Break the Rules
(Or, write what you don’t know.)
By Zoraida Cordova
I knew I wanted to be a writer when I was 13.
Our teacher had assigned a 3 page extra credit short story. Even then I “wrote what I knew.” It was a Dawson’s Creek-like drama based on my friends and aptly titled FINAL HEARTBREAK. Back then I chose my story titles based on my favorite songs and my favorite songs were by Britney Spears and Jessica Simpson.
FINAL HEARTBREAK went from 3 pages to 21. I didn’t even mean to do it. But the moment I set my hands on that keyboard, the worlds just kept flowing. I knew who my heroines were (my best friend and I). I knew who the love interests were (my best friend’s crush who had a girlfriend, and an imaginary boyfriend I created for myself). I also knew who the villain was (my best friend’s crush’s girlfriend).
And I knew who was going to die at the end. (The crush love interest, killed by the villain with a pair of scissors in the back.) Yeah, don’t ask. I don’t even know.
In the end, Final Heartbreak got a check PLUS (the highest mark) (I know, I was robbed). But I was left with so much more—a purpose, a goal, a feat. I felt like fucking Hercules with this great challenge ahead of me! And that was to kill the hydra… I mean, TO WRITE A WHOLE ENTIRE NOVEL.

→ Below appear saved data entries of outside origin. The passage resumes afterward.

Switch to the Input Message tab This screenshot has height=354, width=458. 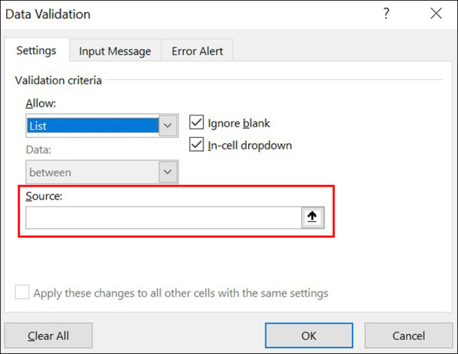115,50
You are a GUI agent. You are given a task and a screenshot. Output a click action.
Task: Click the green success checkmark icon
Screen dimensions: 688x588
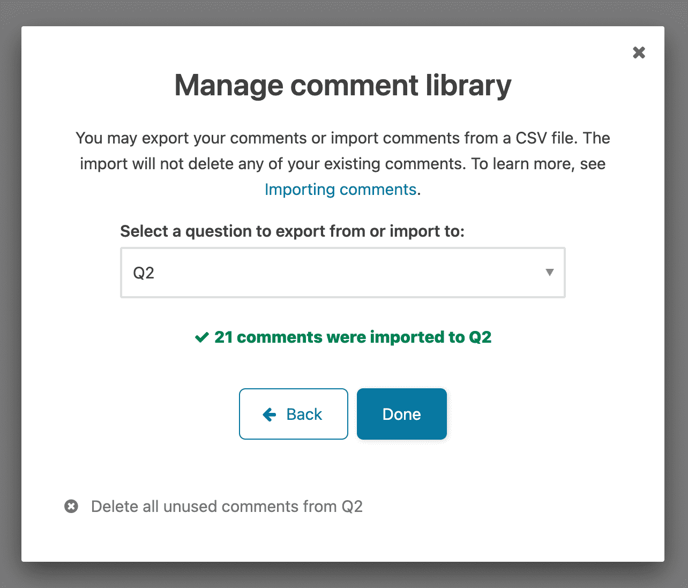pos(201,337)
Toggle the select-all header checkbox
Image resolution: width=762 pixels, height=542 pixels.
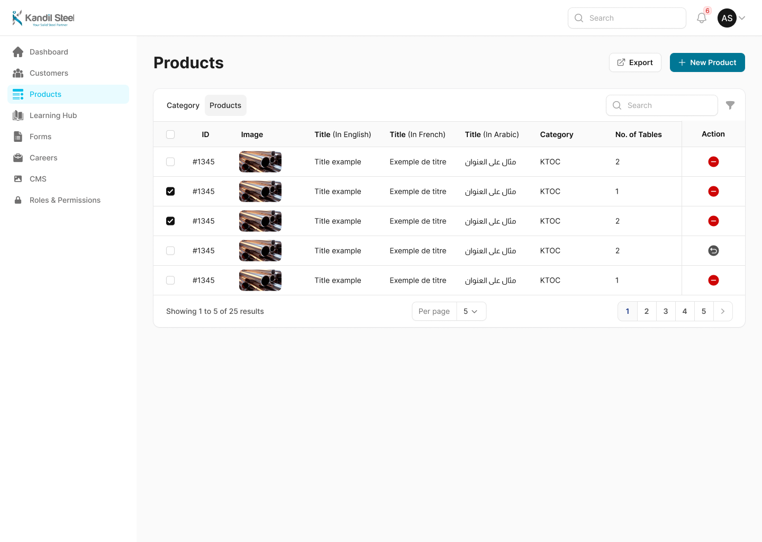170,134
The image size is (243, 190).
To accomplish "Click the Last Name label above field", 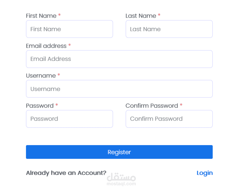I will click(141, 16).
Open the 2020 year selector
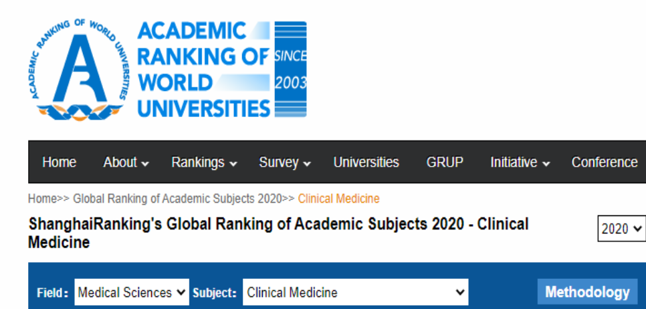 (x=621, y=229)
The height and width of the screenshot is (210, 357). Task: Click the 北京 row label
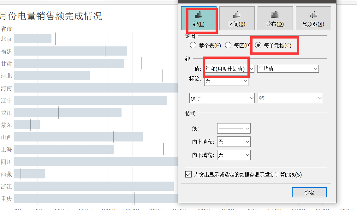(x=6, y=39)
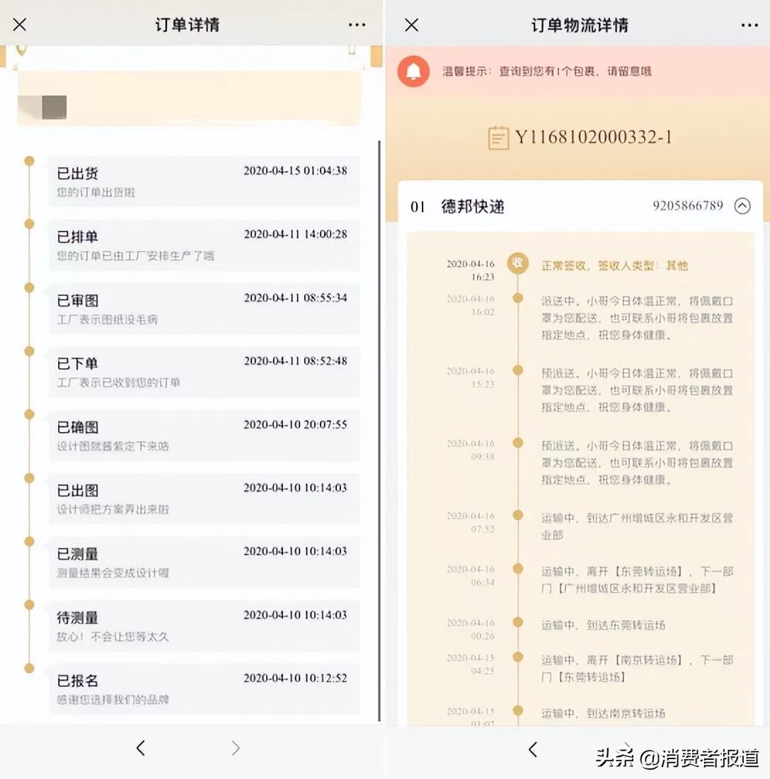Close the 订单详情 page with X
The height and width of the screenshot is (779, 770).
pyautogui.click(x=20, y=25)
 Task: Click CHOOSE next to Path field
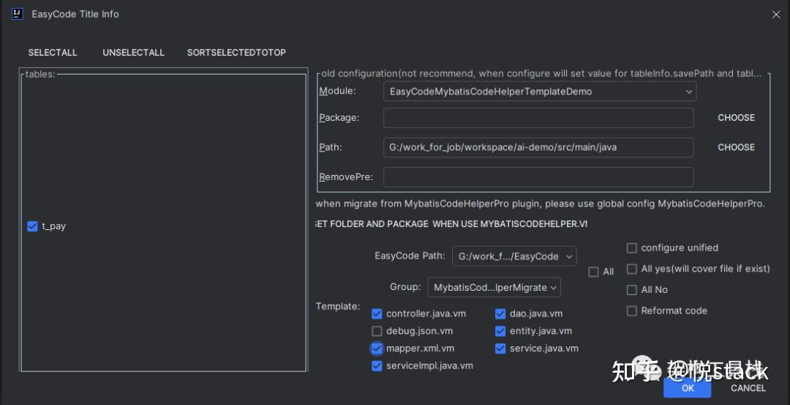coord(736,147)

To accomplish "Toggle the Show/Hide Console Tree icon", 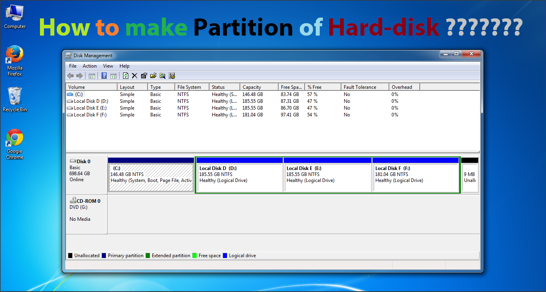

For those of you who don’t know me, I’m currently working on a trilogy about the return of the mermaids to Coney Island, and the young man championed to compete for the throne of the seas. Book 1, The Vicious Deep is out now wherever books and e-books are sold! I conquered my first Herculean task.
A long time after Final Heartbreak, my stories tended to focus around regular situations: friends and their troubles. The problem with that was that my friends and their troubles just weren’t interesting enough to carry a whole novel. I was no Sarah Dessen, who can take contemporary situations and make them awesome BTW.
Then, I discovered fantasy. Urban Fantasy to be exact. Holly Black and Charles DeLint and Buffy the Vampire Slayer. I loved the combination of the real world, everyday characters that could very well be my friends, and then shoving them into this topsy turvery world of magic and demons and dreams.
When it came down to writing The Vicious Deep, I knew I wanted my hero, Tristan Hart, to come from a very normal world. Then, I wanted to strip him of his everyday comforts and let him try to survive in a magical new world parallel to his old one.
Sure, I’ve never actually been a merman, teenage boy, or a sea monster. I mean, I’ve never been a lot of things like a flight attendant, a pirate, P-I-M-P, half Greek, or half Ecuadorian (I am fully Ecuadorian). I probably won’t ever be any of those things. But that doesn’t mean I can’t write about them. My biggest problem with the phrase “write what you know” is that it is taken literally, and often to the point where your story is boring and about your friends hanging out after school. (Just as an example.)
In my unprofessional opinion, “write what you know” should be applied to the internal workings of our characters. Like I said, I’ve never been a teenage boy turned merman. But I am an immigrant. When I was six my family moved to New York. In a way, Tristan and I straddled two worlds during our adolescence and I sympathize with him because of that, I really do. When it comes to my characters, I mix in my old world with the new. Sometimes it works, sometimes it doesn’t. After all, we’re writers! Writers write, not just words, but whole new worlds. Mix what you know with what you do for a new brand of awesome.
I encourage you all to step outside of your comfort zones and write about the unknown. You can always carry the Familiar with you, like a security blanket or a long time friend.